Alaskan nature writer Bill Sherwonit reports on Yale Environment 360 about the complex response of Arctic ecosystems to climate change in how Arctic Tundra is Being Lost As Far North Quickly Warms:
Researchers have known for years that the Arctic landscape is being transformed by rising temperatures. Now, scientists are amassing growing evidence that major events precipitated by warming — such as fires and the collapse of slopes caused by melting permafrost — are leading to the loss of tundra in the Arctic. The cold, dry, and treeless ecosystem — characterized by an extremely short growing season; underlying layers of frozen soil, or permafrost; and grasses, sedges, mosses, lichens, and berry plants — will eventually be replaced by shrub lands and even boreal forest, scientists forecast.
Much of the Arctic has experienced temperature increases of 3 to 5 degrees F in the past half-century and could see temperatures soar 10 degrees F above pre-industrial levels by 2100. University of Vermont professor Breck Bowden, a watershed specialist participating in a long-term study of the Alaskan tundra, said that such rapidly rising temperatures will mean that the “tundra as we imagine it today will largely be gone throughout the Arctic. It may take longer than 50 or even 100 years, but the inevitable direction is toward boreal forest or something like it.”

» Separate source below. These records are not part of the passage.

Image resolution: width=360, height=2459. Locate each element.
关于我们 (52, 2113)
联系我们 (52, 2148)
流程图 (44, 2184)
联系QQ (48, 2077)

… In the course of studying caribou, Joly has also learned a great deal about the role of fire in “low,” or sub-Arctic, tundra, where for several decades at least it has been a much more significant factor than on the North Slope’s “high Arctic” landscape. About 9 percent of Alaska’s lower latitude tundra burned between 1950 and 2007, whereas only 7 percent of the North Slope caught fire during that period. That could change as the region warms and fires become more frequent farther north.
Joly’s and Jandt’s overlapping interests and study areas have prompted them to jointly analyze several interrelated factors — fires, caribou foraging, global warming, and shrub expansion — that appear to be acting “unidirectionally” to reduce lichen cover in northwest Alaska, a change likely to have substantial ripple effects.

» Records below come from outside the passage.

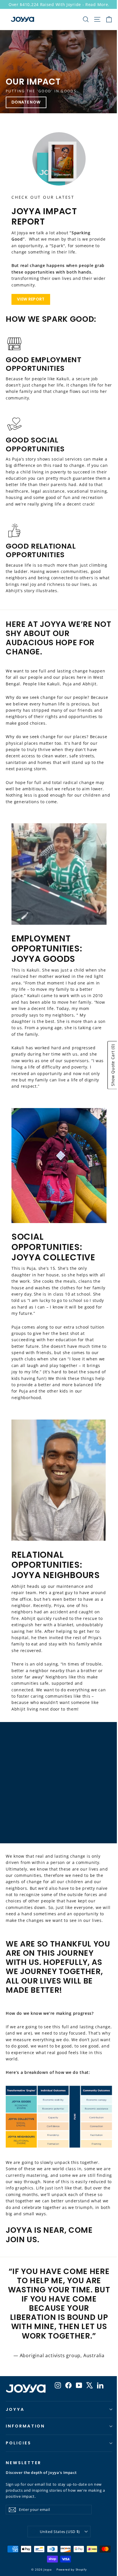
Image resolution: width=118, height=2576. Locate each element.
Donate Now (26, 102)
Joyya (15, 2409)
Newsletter (23, 2463)
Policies (18, 2443)
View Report (31, 299)
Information (25, 2426)
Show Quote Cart (112, 1065)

Jandt’s fascination with tundra wildfires has now led her northeast, to the Anaktuvuk River burn, where in 2008 she and several research partners established transects to study burn severity, plant community shifts, and the effects of fire on permafrost and active soil layers. Among the team’s observations so far: virtually no lichen cover remains in the burn area; willows have begun re-sprouting, and by 2009 some were already more than a foot tall; and tundra slumping and collapse has occurred.

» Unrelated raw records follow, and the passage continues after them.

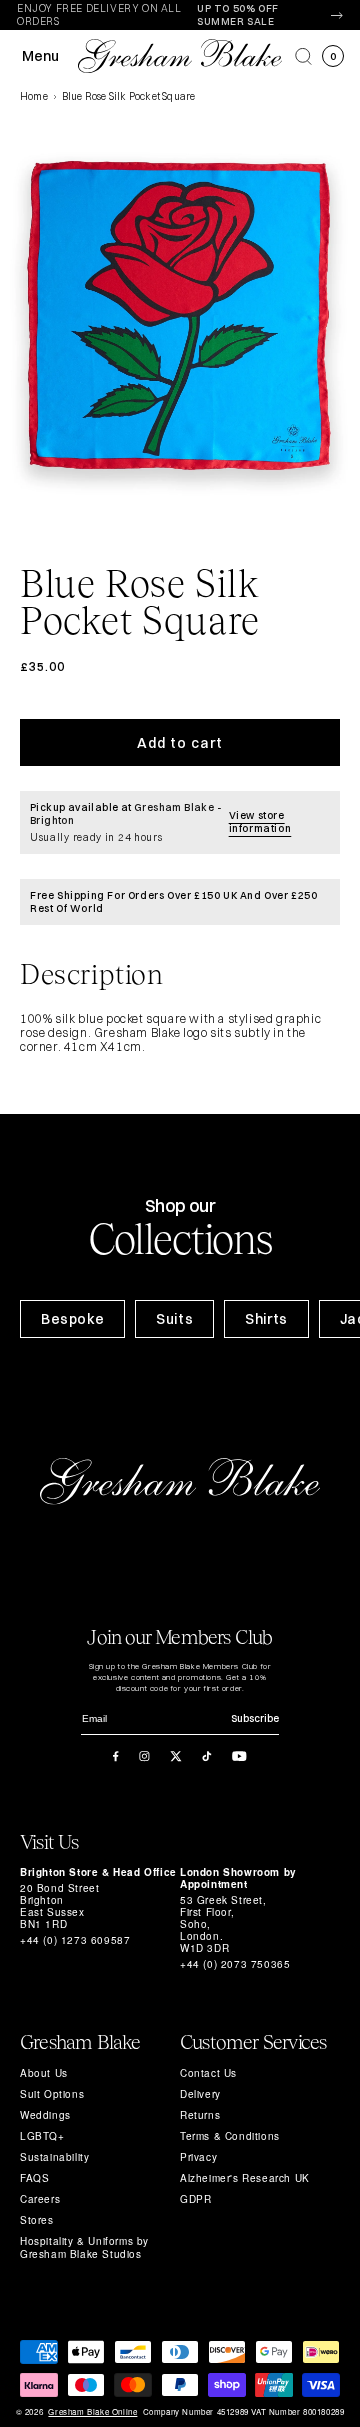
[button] (303, 56)
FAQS (34, 2178)
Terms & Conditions (230, 2136)
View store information (260, 822)
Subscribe (255, 1718)
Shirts (266, 1319)
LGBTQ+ (42, 2136)
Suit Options (52, 2094)
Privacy (198, 2157)
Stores (37, 2220)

Many other scientists have also begun studies in the Anaktuvuk burn, which has become part of the Arctic Long Term Ecological Research (LTER) program. Based at the Toolik Field Station, in the Brooks Range’s northern foothills, the LTER study is funded by the National Science Foundation. Among the many researchers working out of Toolik is Mack, who characterized the tundra as “a very resilient plant community.” But for all its resilience, Mack wonders if North Slope tundra is headed for substantial and perhaps irrevocable change, particularly if “fire starts the ecosystem on a new trajectory,” as has happened on the Seward Peninsula.
…Other scientists are looking at a different, but related, extreme Arctic event: the development of “thermokarst failures” within the burn area and in other parts of the North Slope. … A thermokarst is uneven terrain produced by thawing permafrost, and recent studies have revealed many more thermokarst features than anyone expected. On flat ground, that may mean bumps and hollows. But on sloping ground, it can create huge slumps in which tons of soil move downhill. Such thermokarst failures can lead to high carbon dioxide and methane emissions from newly exposed and thawing soils, thus contributing to atmospheric warming. The thermokarsts provide niches for new plants and shrubs, which add to the “greening” of the tundra and warming of the soil, which in turn favors even more shrub growth. And in moving huge amounts of sediments and nutrients, thermokarsts can have “enormous impacts” on tundra streams and lakes, Bowden says.
Anything that warms tundra and thaws permafrost — from fires to milder annual temperatures and increased rainfall, particularly in winter — can contribute to thermokarst failures. Because climate change models predict a warmer and wetter Arctic with increased summer thunderstorms and lightning, thermokarsts are likely to occur on an ever-larger scale.